A negro patriarch, with silvery hair, and legs infirm of purpose, hobbled up, to exhibit some balls collected on the ground. The bullets, which were flattened, he assured us, had "hit somebody." No doubt they were spurious; but we purchased a few buckshots and fragments of shell from the ancient Ethiop, and rode back to the city along avenues lined with flowers and shrubbery. Here grew the palm—the characteristic tree of the South. It is neither graceful nor beautiful; but looks like an inverted umbrella upon a long, slender staff. Ordinary pictures very faithfully represent it.

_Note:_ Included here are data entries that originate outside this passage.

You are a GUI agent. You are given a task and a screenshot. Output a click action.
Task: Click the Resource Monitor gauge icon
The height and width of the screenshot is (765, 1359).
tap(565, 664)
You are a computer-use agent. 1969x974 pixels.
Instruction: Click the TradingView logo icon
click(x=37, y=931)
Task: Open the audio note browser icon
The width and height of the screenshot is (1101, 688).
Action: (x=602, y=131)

All About a "Black Republican Flag."
New Orleans, March 11, 1861.
We are a good deal exercised, just now, about a new grievance. The papers charged, a day or two since, that the ship Adelaide Bell, from New Hampshire, had flung defiant to the breeze a Black Republican flag, and that her captain vowed he would shoot anybody attempting to cut it down. As one of the journals remarked, "his audacity was outrageous." En passant, do you know what a Black Republican flag is? I have never encountered that mythical entity in my travels; but 'tis a fearful thing to think of—is it not?

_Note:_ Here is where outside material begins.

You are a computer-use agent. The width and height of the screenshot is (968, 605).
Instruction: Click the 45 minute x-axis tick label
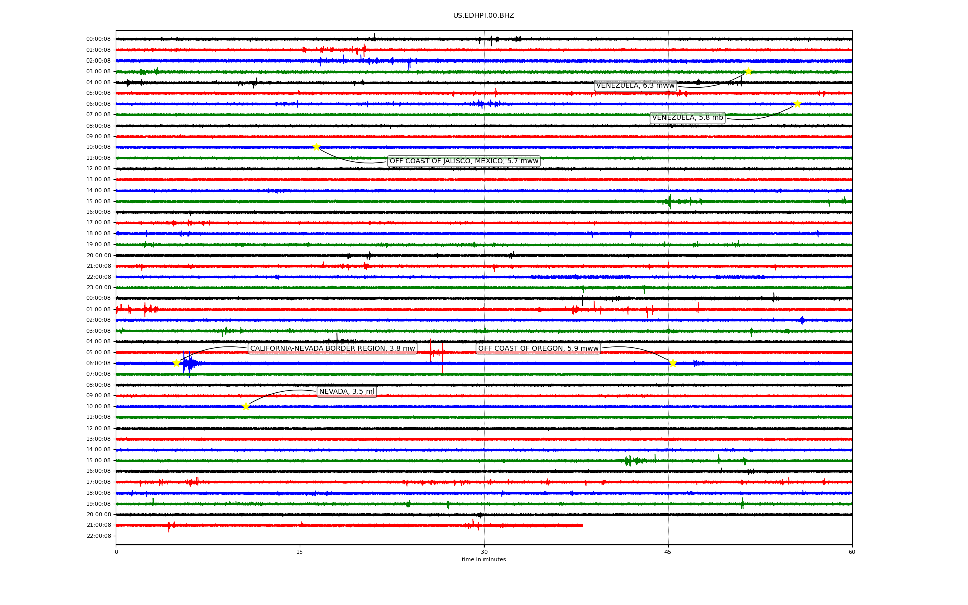point(668,552)
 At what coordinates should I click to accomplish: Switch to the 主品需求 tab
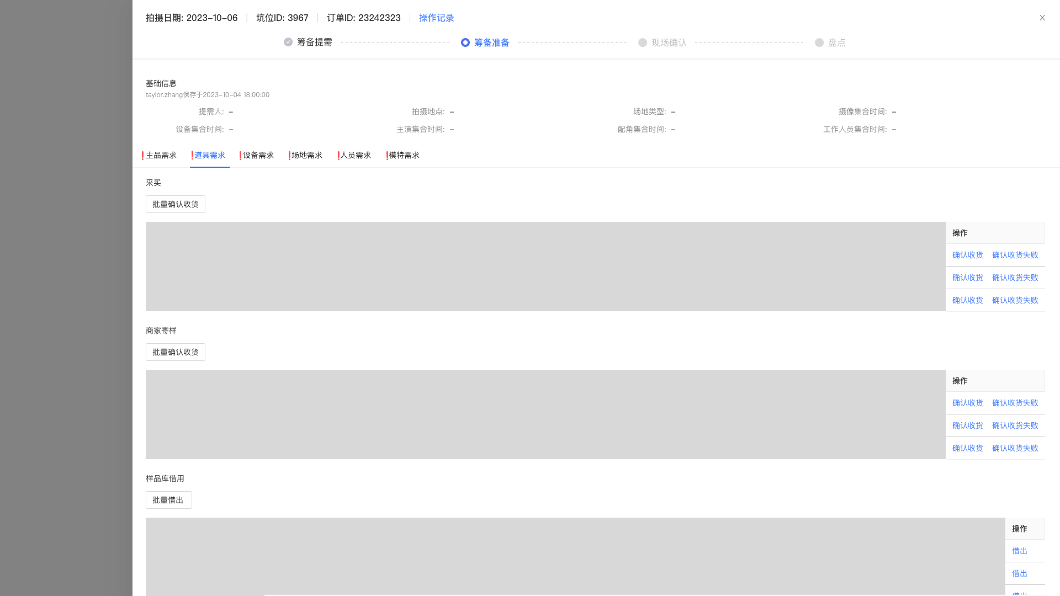(161, 156)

The reporter of The Crescent, with charming ingenuousness, describes it as "so much like the flag of the late United States, that few would notice the difference." In fact, he adds, it is the old Stars and Stripes, with a red stripe instead of a white one immediately below the union. Of course, we are greatly incensed. It is flat burglary, you know, to love the Star Spangled Banner itself; and as for a Black Republican flag—why, that is most tolerable and not to be endured.
Captain Robertson, the "audacious," has been compelled, publicly, to deny the imputation. He asserts that, in the simplicity of his heart, he has been using it for years as a United States flag. But the newspapers adhere stoutly to the charge; so the presumption is that the captain is playing some infernal Yankee trick. Who shall deliver us from the body of this Black Republican flag?
If it were possible, I would like to see the "Southern Confederacy" work out its own destiny; to see how Slavery would flourish, isolated from free States; how the securities of a government, founded on the right of any of its members to break it up at pleasure, would stand in the markets of the world; how the principle of Democracy would sustain itself in a confederation whose corner-stones are aristocracy, oligarchy, despotism. This is the government which, in the language of one of its admirers, shall be "stronger than the bonds of Orion, and benigner than the sweet influences of the Pleiades."
Vice-President Hamlin a Mulatto.
A few days since, I was in a circle of southern ladies, when one of them remarked:
"I am glad Lincoln has not been killed."